§ **Work order**
Nothing should be left out: repeat all the data exactly.

_ _ _

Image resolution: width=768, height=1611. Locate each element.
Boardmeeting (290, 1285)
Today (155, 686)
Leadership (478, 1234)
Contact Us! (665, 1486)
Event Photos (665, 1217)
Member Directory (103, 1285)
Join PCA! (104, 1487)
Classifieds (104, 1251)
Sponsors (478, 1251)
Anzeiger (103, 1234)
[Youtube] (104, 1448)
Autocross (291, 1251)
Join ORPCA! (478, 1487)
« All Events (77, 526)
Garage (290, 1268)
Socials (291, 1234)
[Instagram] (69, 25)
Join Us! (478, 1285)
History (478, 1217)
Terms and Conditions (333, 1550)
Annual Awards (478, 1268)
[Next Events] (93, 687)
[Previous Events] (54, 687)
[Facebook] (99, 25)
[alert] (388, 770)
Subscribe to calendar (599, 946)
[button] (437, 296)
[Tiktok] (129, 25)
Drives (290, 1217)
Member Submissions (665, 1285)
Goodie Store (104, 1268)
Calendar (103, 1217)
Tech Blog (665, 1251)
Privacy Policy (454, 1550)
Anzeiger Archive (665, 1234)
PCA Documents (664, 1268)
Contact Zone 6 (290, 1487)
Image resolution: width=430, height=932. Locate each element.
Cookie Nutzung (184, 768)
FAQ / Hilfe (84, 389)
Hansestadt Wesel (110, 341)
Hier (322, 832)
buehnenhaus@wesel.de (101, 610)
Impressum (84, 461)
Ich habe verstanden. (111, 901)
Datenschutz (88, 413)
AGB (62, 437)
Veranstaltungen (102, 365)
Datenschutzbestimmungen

_ _ _

§ **Problem solution**
Image resolution: width=768, height=1611. Locate each element.
Boardmeeting (290, 1285)
Today (155, 686)
Leadership (478, 1234)
Contact Us! (665, 1486)
Event Photos (665, 1217)
Member Directory (103, 1285)
Join PCA! (104, 1487)
Classifieds (104, 1251)
Sponsors (478, 1251)
Anzeiger (103, 1234)
[Youtube] (104, 1448)
Autocross (291, 1251)
Join ORPCA! (478, 1487)
« All Events (77, 526)
Garage (290, 1268)
Socials (291, 1234)
[Instagram] (69, 25)
Join Us! (478, 1285)
History (478, 1217)
Terms and Conditions (333, 1550)
Annual Awards (478, 1268)
[Next Events] (93, 687)
[Previous Events] (54, 687)
[Facebook] (99, 25)
[alert] (388, 770)
Subscribe to calendar (599, 946)
[button] (437, 296)
[Tiktok] (129, 25)
Drives (290, 1217)
Member Submissions (665, 1285)
Goodie Store (104, 1268)
Calendar (103, 1217)
Tech Blog (665, 1251)
Privacy Policy (454, 1550)
Anzeiger Archive (665, 1234)
PCA Documents (664, 1268)
Contact Zone 6 (290, 1487)
Image resolution: width=430, height=932. Locate each element.
Cookie Nutzung (184, 768)
FAQ / Hilfe (84, 389)
Hansestadt Wesel (110, 341)
Hier (322, 832)
buehnenhaus@wesel.de (101, 610)
Impressum (84, 461)
Ich habe verstanden. (111, 901)
Datenschutz (88, 413)
AGB (62, 437)
Veranstaltungen (102, 365)
Datenschutzbestimmungen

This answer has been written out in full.